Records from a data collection
+ + + + +

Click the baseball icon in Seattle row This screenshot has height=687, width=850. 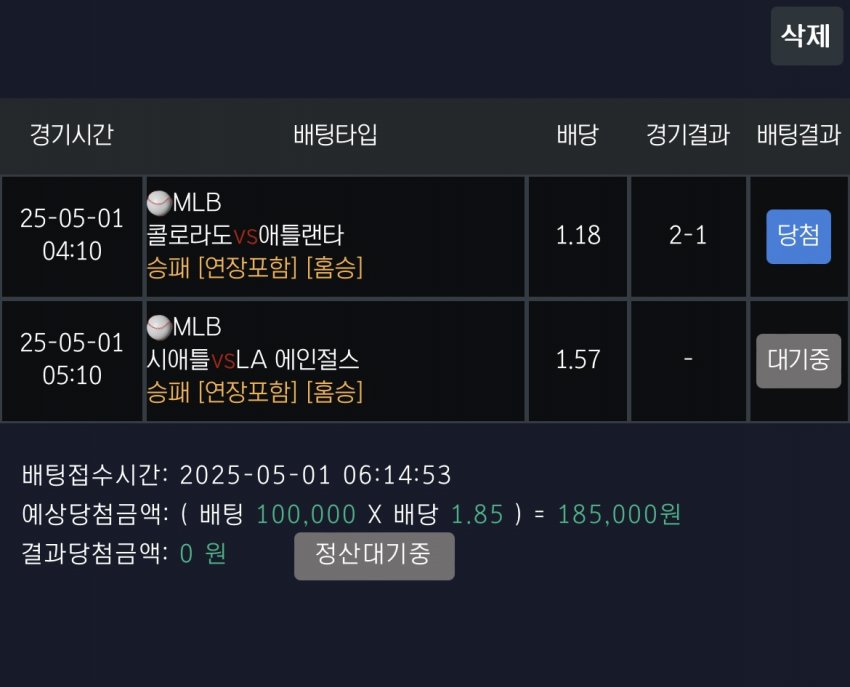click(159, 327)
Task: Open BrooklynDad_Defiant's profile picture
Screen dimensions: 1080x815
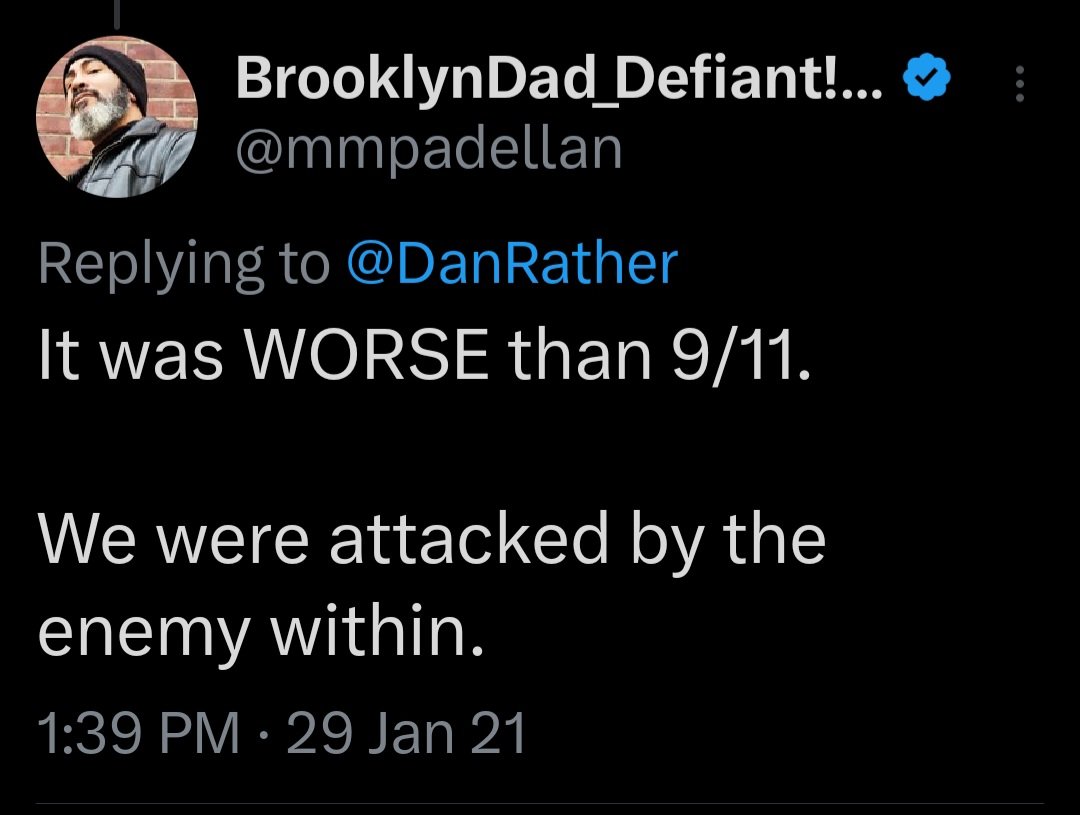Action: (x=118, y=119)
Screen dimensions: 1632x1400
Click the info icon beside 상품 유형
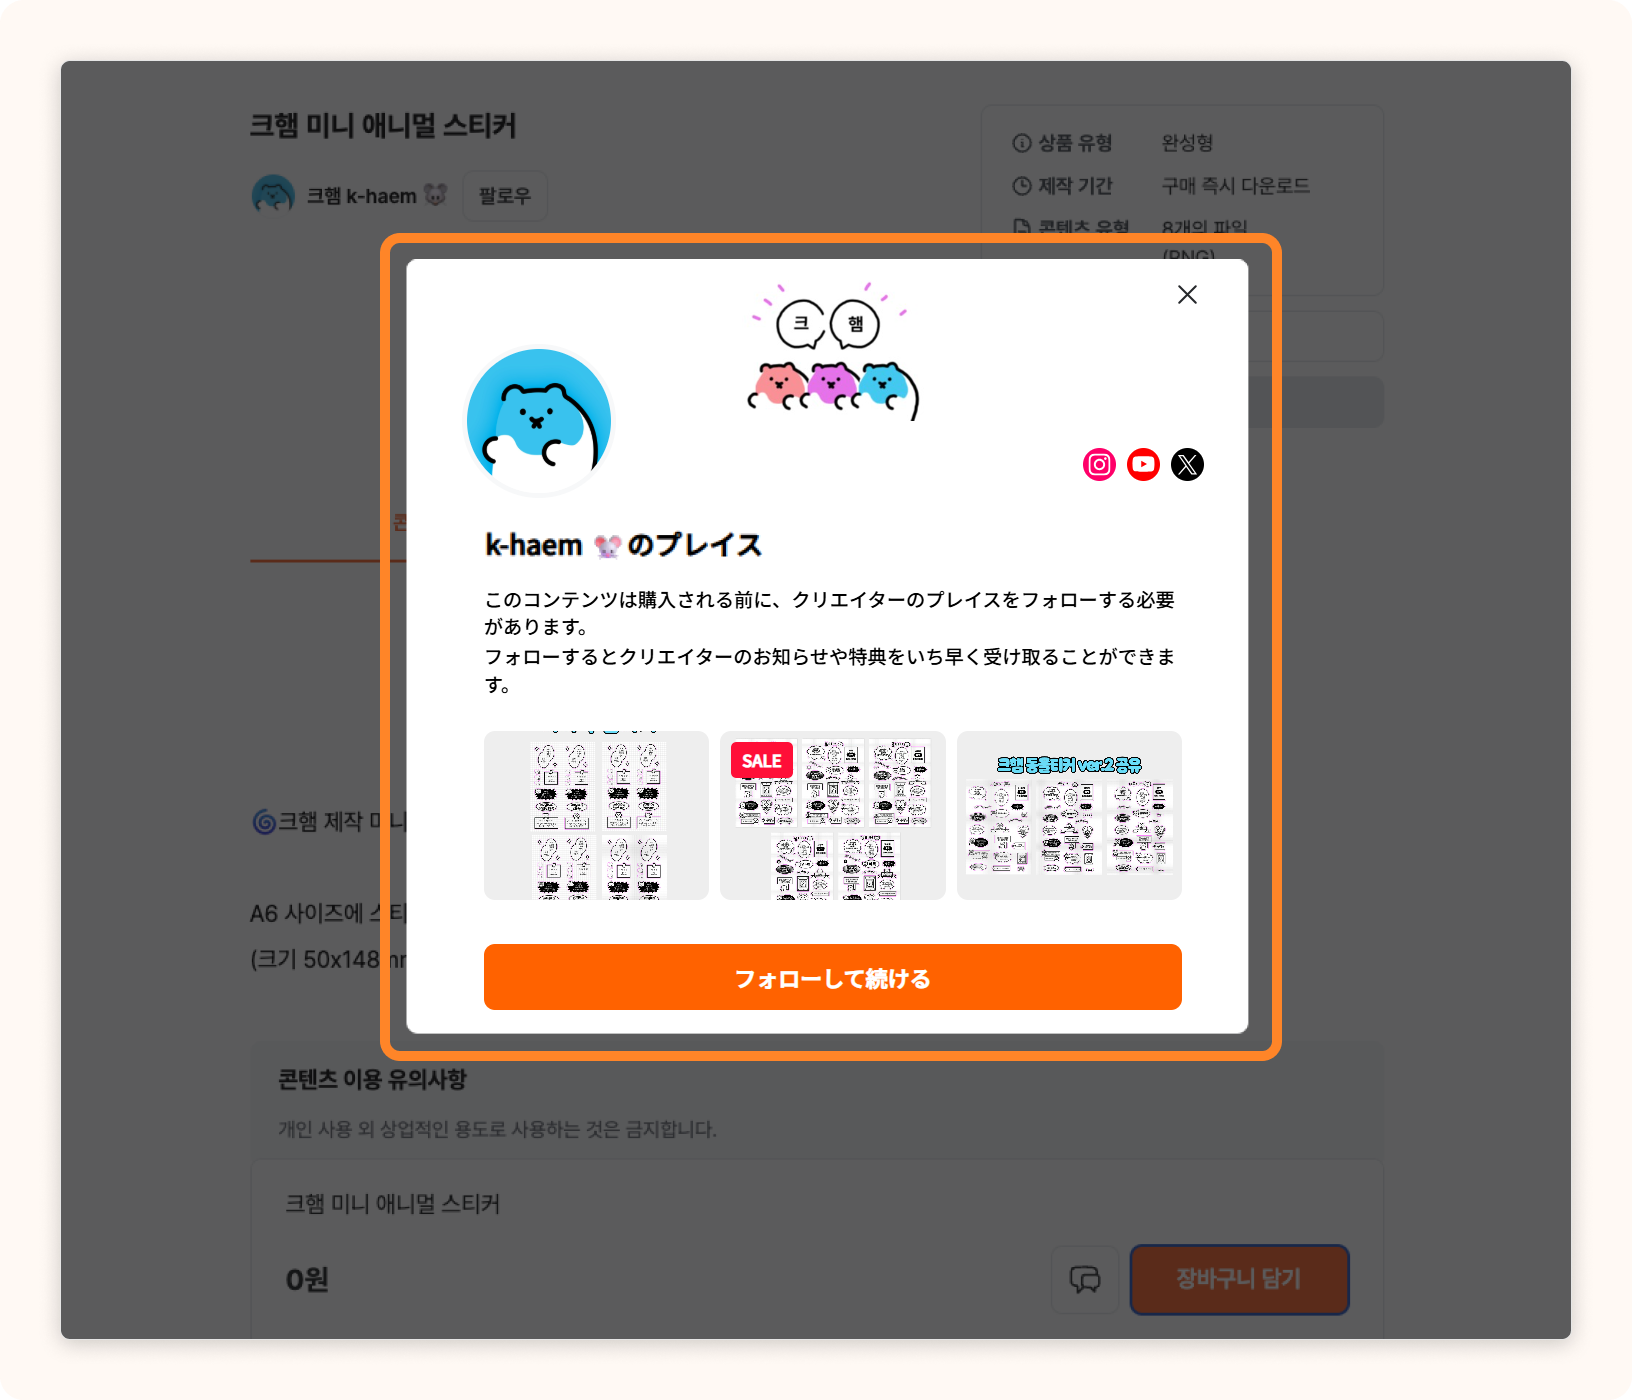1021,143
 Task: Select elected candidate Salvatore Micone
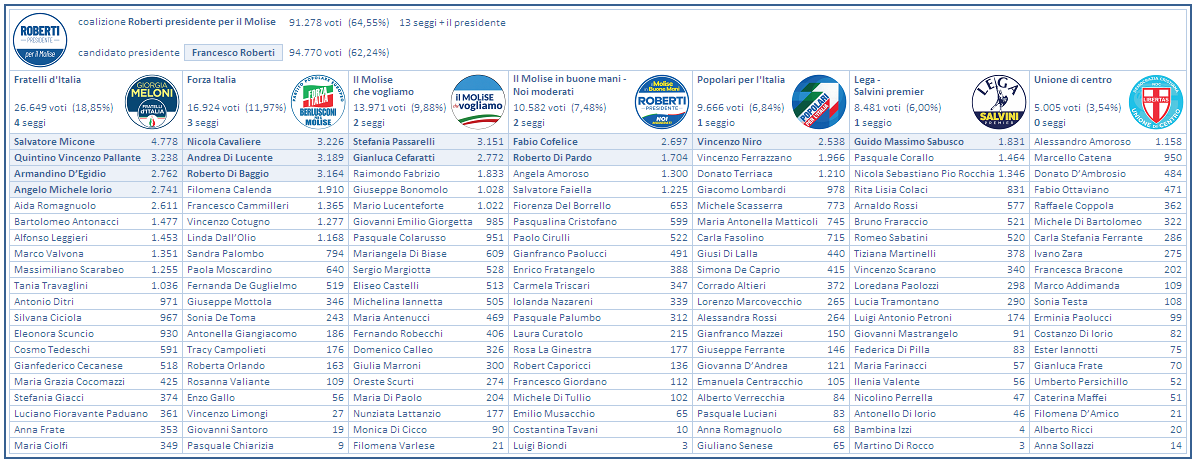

+ + + + +

About this exercise
Copy out every line of the data that includes the word "Task".

Answer area
Task: Open BrooklynDad_Defiant's profile picture
 Task: Select elected candidate Salvatore Micone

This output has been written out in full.